I don’t get the Vehicle Miles Traveled (VMT) tax. Let’s assume we want to tax auto travel because there are costs not captured by the act of buying gasoline: (a) the burning of a gallon gas releases carbon, which contributes to global warming, as well as pollution more generally. It may also increase tensions related to international security. This can be captured in a gas tax. There is also (b) driving causes wear and tear on the roads, and heavier cars cause more wear and tear. There is also congestion on roads, which we expect since roads are a commons and people are prone to over-consumption.
The argument is that we should have a “vehicle miles traveled” tax to capture (b). However weight causes wear and tear, and weight looks like it is just a function of mpg:
(Source) If we know the mpg of a car, we know with a high probability the weight of the car. So if we want to tax weight, we should be able to just capture that by taxing the mpg – which is taxing the gasoline used by the car.
Now there are hybrids and electric cars out there – they sneak off that line there and cause more damage to the roads relative to the gas they burn. But from a quick google search, only 3% of cars/trucks sold in 2007 were hybrids, broadly defined. As a fraction of current auto stock, it’s going to be even less. Hybrids get about a third extra mpg relative to size, I’d estimate. So that’s a 33% margin on 1% of the auto stock that is escaping paying a tax on (b) above.
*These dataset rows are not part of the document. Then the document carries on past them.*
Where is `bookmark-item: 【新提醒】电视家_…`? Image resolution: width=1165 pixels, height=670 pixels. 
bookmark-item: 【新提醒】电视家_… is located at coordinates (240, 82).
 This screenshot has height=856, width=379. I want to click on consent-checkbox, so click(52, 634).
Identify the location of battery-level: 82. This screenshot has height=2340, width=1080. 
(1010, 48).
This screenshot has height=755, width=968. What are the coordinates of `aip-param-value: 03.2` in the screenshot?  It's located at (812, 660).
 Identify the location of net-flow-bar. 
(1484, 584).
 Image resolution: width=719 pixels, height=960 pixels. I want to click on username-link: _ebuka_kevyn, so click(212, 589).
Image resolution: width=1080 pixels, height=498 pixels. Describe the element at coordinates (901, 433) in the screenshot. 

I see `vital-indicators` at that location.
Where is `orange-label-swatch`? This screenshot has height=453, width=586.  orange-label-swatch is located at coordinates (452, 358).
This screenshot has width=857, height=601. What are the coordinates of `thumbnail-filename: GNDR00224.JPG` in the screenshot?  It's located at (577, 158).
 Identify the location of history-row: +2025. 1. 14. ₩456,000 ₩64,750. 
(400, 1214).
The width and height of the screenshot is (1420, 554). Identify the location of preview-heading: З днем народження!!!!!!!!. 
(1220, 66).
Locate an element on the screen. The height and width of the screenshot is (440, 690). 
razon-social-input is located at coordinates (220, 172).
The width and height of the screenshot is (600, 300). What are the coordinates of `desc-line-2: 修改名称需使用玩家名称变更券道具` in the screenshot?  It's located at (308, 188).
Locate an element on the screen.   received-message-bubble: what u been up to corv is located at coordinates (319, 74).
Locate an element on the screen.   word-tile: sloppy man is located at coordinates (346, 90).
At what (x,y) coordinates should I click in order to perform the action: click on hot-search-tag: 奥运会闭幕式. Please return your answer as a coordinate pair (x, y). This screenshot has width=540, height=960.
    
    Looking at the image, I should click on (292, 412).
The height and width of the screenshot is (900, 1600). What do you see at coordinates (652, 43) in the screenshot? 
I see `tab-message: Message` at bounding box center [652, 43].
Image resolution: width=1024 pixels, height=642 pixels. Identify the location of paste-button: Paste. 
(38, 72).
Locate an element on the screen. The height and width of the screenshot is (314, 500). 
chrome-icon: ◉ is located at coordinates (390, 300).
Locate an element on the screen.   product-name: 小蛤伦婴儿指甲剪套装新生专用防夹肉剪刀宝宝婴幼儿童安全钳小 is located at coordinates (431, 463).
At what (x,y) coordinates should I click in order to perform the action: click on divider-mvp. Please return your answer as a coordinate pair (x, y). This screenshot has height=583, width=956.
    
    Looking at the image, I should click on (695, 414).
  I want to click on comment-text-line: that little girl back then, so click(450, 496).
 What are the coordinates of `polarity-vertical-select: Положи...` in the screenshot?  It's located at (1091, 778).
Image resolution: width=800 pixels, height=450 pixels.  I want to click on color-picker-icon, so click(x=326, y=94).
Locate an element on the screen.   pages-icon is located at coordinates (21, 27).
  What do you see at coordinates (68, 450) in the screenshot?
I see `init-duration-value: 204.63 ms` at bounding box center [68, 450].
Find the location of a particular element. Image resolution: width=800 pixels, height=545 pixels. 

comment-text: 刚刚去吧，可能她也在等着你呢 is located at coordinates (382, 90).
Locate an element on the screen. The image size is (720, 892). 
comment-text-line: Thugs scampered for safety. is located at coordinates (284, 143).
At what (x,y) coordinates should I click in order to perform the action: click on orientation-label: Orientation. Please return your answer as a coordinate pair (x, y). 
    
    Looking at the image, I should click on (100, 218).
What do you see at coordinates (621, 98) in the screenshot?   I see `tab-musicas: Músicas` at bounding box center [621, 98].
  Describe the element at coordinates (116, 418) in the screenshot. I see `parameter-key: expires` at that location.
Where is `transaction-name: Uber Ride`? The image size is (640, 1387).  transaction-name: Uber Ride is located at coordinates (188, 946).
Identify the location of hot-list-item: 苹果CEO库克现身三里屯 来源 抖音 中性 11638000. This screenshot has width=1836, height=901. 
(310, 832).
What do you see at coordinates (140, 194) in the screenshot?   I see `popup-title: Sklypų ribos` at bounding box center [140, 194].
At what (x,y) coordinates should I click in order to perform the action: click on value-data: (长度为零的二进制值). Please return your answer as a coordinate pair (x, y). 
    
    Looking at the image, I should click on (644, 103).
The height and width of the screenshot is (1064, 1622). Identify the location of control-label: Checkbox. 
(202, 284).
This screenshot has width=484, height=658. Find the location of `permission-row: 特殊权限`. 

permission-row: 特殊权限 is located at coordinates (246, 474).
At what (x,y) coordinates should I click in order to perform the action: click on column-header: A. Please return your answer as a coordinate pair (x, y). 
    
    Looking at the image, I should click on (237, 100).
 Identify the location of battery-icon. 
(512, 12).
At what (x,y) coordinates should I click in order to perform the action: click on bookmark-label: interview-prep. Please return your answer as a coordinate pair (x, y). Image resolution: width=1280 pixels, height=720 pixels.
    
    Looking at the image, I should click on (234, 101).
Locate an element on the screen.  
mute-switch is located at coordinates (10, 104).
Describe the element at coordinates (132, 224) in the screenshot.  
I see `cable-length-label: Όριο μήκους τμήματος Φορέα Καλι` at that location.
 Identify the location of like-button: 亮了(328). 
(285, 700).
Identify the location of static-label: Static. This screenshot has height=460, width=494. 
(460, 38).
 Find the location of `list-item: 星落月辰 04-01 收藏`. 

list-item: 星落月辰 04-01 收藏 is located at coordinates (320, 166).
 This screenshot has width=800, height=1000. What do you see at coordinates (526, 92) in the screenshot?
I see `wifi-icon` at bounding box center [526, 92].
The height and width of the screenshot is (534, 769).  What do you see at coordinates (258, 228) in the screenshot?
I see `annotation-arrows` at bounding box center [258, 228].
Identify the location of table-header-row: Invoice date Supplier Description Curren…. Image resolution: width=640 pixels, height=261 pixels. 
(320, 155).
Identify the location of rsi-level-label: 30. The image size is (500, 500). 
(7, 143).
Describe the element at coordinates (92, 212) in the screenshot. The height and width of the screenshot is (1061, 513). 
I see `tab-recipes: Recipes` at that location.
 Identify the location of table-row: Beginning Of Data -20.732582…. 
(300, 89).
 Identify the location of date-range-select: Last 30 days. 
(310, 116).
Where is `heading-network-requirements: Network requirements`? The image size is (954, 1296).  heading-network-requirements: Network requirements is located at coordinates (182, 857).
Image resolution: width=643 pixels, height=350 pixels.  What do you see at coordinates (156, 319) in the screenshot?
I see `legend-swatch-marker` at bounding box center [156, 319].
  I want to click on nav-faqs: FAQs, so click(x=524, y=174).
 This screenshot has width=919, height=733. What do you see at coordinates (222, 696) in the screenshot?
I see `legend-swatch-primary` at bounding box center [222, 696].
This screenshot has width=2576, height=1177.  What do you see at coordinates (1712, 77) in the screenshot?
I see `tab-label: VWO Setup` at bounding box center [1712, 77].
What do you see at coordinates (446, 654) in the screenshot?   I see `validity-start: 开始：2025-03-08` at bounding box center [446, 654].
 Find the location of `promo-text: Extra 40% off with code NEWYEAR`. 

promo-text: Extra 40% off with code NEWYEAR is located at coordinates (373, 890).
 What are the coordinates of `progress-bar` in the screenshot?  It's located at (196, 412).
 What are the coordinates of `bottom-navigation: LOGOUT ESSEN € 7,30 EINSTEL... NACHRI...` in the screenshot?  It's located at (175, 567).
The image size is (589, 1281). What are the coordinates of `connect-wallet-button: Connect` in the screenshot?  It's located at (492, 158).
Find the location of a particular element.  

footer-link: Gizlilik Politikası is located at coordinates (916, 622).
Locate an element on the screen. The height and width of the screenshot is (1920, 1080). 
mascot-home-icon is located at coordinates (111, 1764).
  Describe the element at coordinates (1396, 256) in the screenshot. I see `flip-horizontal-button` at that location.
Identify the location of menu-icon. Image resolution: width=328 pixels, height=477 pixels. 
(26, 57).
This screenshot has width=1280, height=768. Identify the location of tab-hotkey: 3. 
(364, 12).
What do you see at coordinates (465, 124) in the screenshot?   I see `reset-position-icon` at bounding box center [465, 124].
Is it worth the cost of setting up this taxing regime? Do we really want to have to force everyone driving to have a subpoena-able device tracking my car – or force them to go to the DMV another time every year to get their government-allocation of driving miles checked by a bureaucrat? Obama wisely said this was not being looked into; however Oregon appears to be considering it. I hope they don’t.